Since 2009, with funding from the United Kingdom’s Department for International Development, (DFID), the Program in Criminal Justice Policy and Management (PCJ) at the Harvard Kennedy School has been supporting state officials and civil society organizations in Jamaica, Sierra Leone, and Nigeria to develop and use their own indicators to spark, reinforce, and communicate progress toward strategic goals in justice and safety.
In 2010 the PCJ began collaborating with officials in Papua New Guinea (PNG), extending existing efforts in the law and justice sector funded by the Australian Government Aid Program (AusAID). And in 2011 we began working with government officials in Bangladesh, and in 2012 in Ethiopia. We hope to add partners from an additional country each year of the project.
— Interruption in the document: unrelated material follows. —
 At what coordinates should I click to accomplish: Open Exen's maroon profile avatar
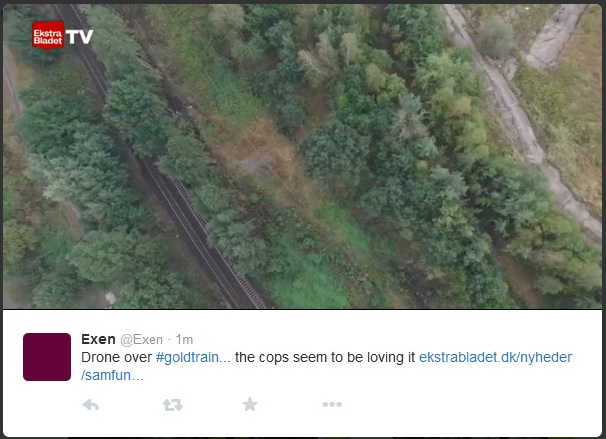(47, 357)
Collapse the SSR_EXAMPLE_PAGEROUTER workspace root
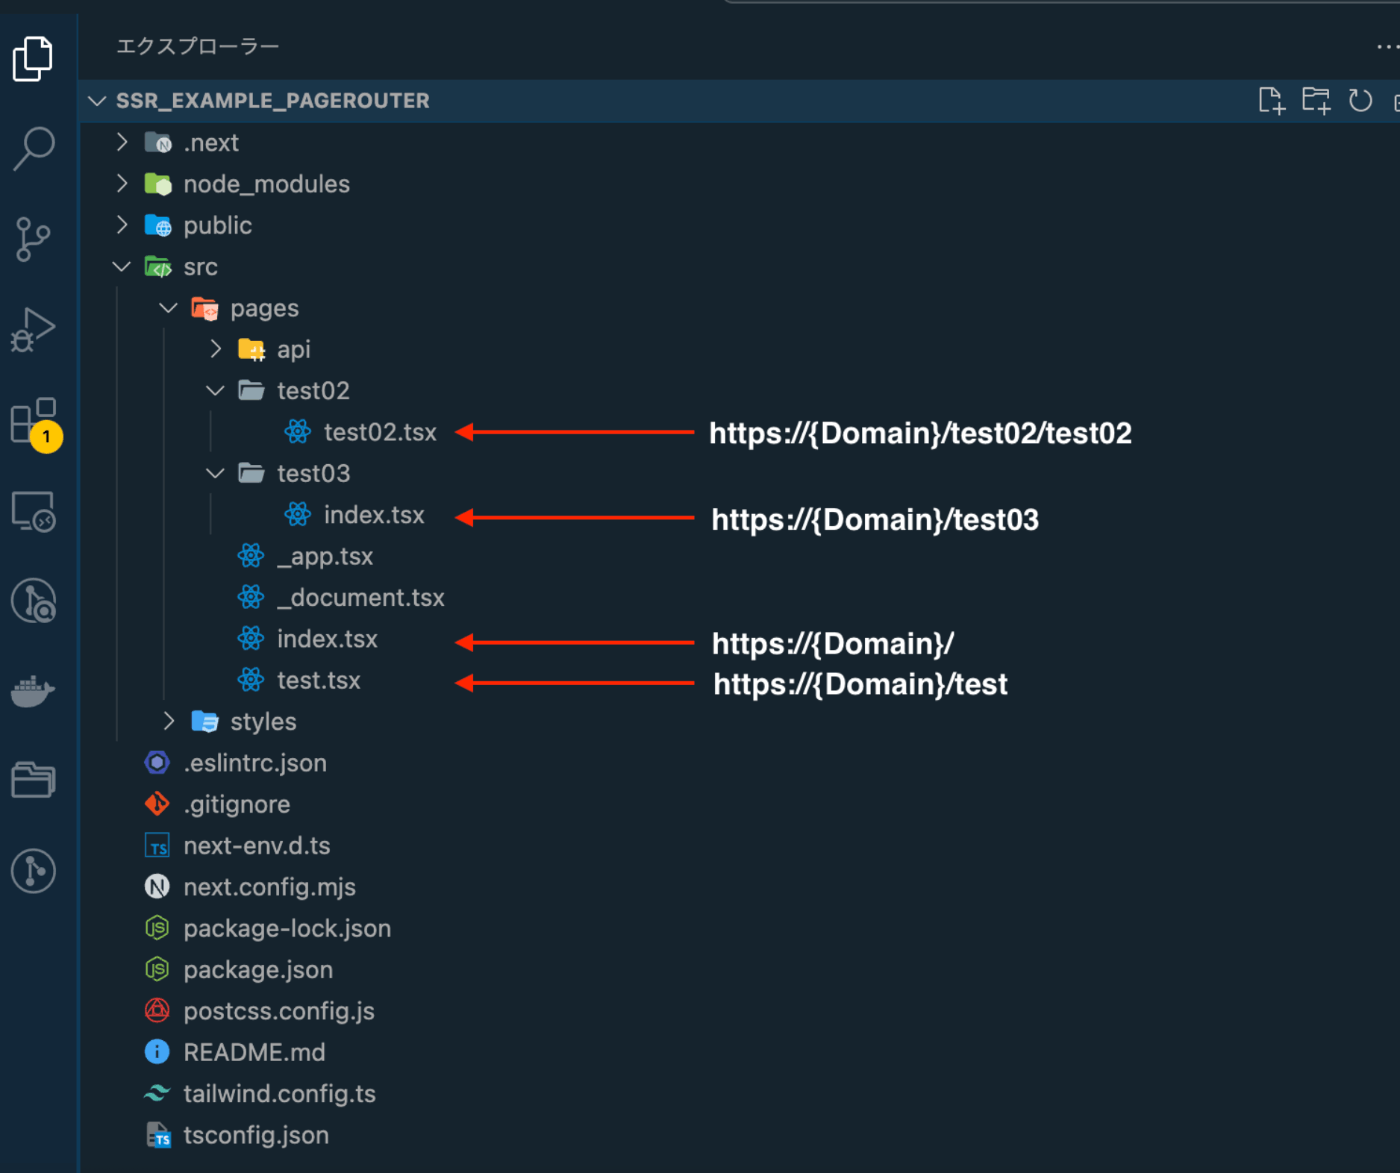Screen dimensions: 1400x1173 click(96, 100)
The aim of the project is to equip government and civil society organizations with the skills and experience to design their own indicators, routinely assess those indicators, and use them to drive meaningful reform in the justice sector. Building this capacity is a long-term undertaking, for the desire for indicators and the skill in their construction must permeate the organizational culture in governmental and nonâgovernmental bodies. It is also a fluid process: indicators serve ambitions, policies, governments, and staffs that inevitably change over time.
The prototype indicators developed in this project are different from the indicators in international systems created in the Global North for use in the Global South. They start by finding successes, however modest, and strengthen norms and standards that emerge in the course of reviewing local practices. They also perform different kinds of development work: They support domestic ambitions for justice and safety, reinforce management operations in government, and align the work of individual agencies with sector-wide goals. At the same time, these and other examples of country-led indicator development complement the growing number of globally conceived indicator projects by grounding the measurement culture of international development in local customs, and by articulating domestic sources of legitimacy for the standards implicit in the norms in global indicator projects.
As Christopher Stone argues in Problems of Power in the Design of Indicators of Safety and Justice in the Global South, locally designed and owned indicators also can be aggregated up to a global level, and spread from country to country, eventually creating a coherent, global set of common indicators.